* WORK INSTRUCTION: A faithful, word-for-word copy of the data below is required, without pictures.

* MATERIALS PROVIDED:
*****

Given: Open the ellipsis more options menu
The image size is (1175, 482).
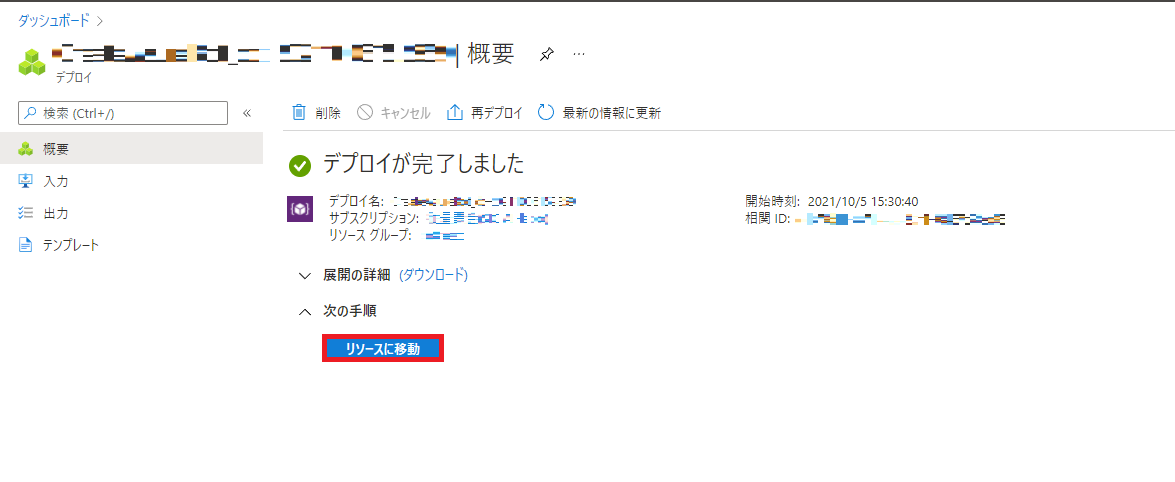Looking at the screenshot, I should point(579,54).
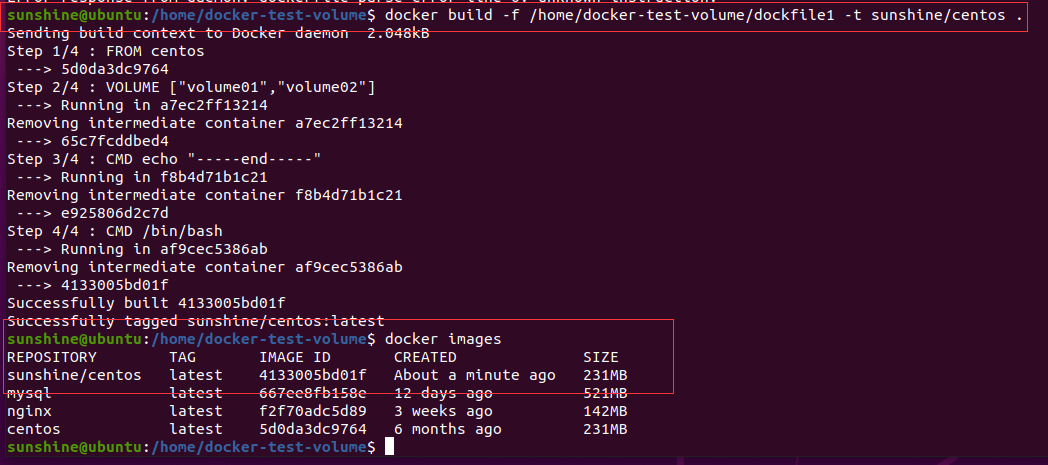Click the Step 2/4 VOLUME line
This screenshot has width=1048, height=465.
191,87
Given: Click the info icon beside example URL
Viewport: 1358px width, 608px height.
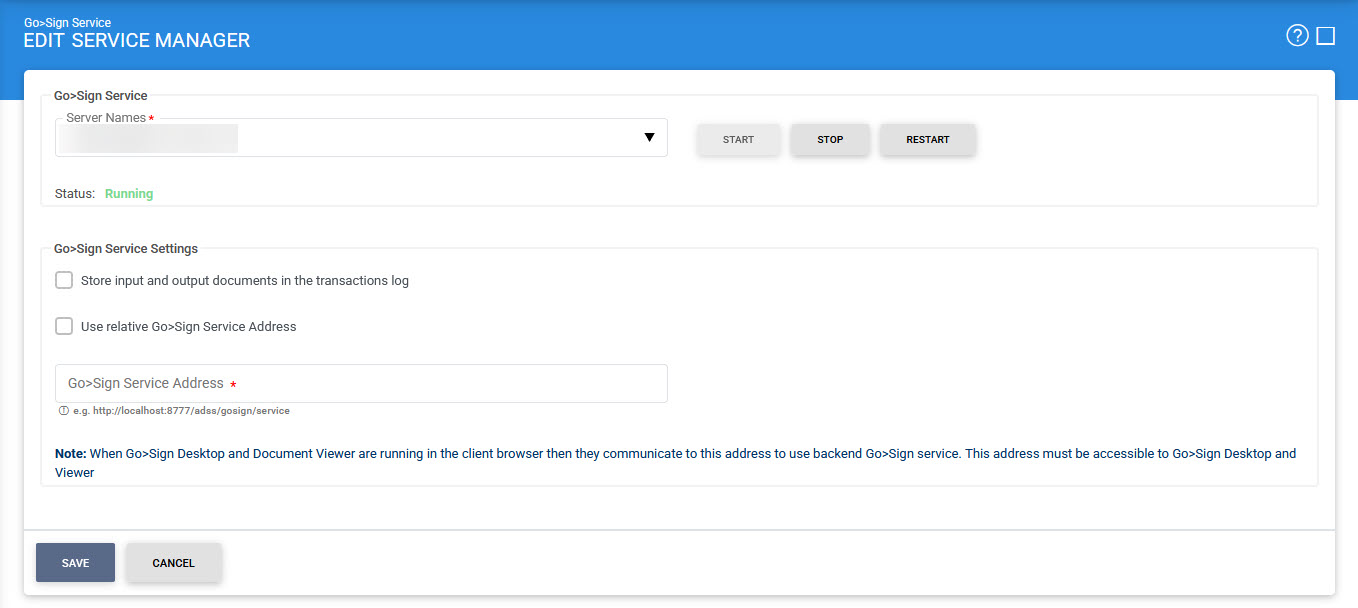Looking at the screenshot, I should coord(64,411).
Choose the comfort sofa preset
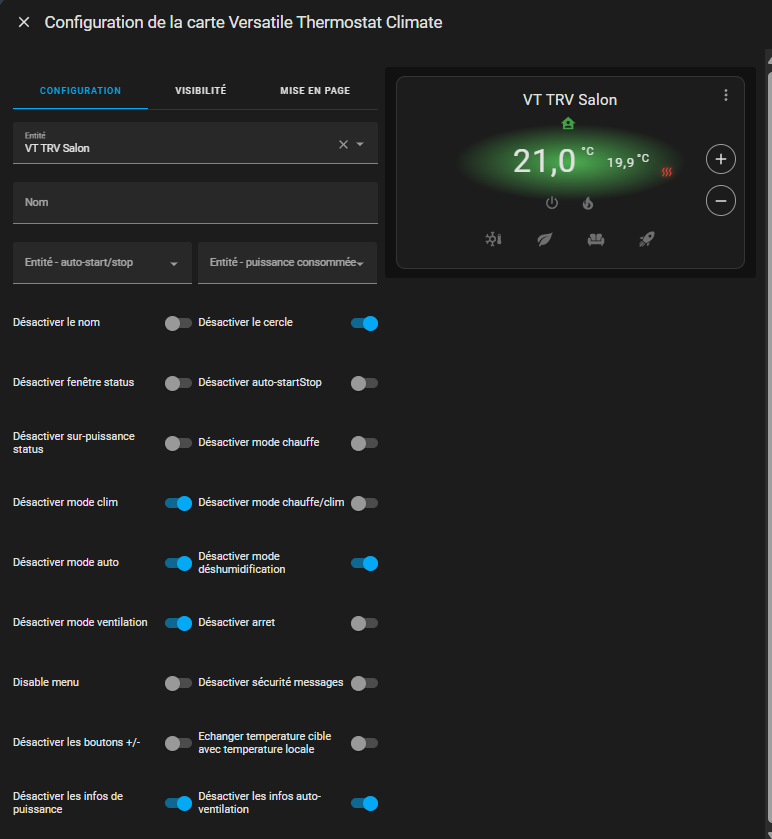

*****

* ANSWER TO THIS PROBLEM:
Given: Open the ellipsis more options menu
The image size is (1175, 482).
Looking at the screenshot, I should point(579,54).
Click the Step 2/4 VOLUME line
This screenshot has width=1048, height=465.
191,87
Given: Click the info icon beside example URL
Viewport: 1358px width, 608px height.
Looking at the screenshot, I should coord(64,411).
Choose the comfort sofa preset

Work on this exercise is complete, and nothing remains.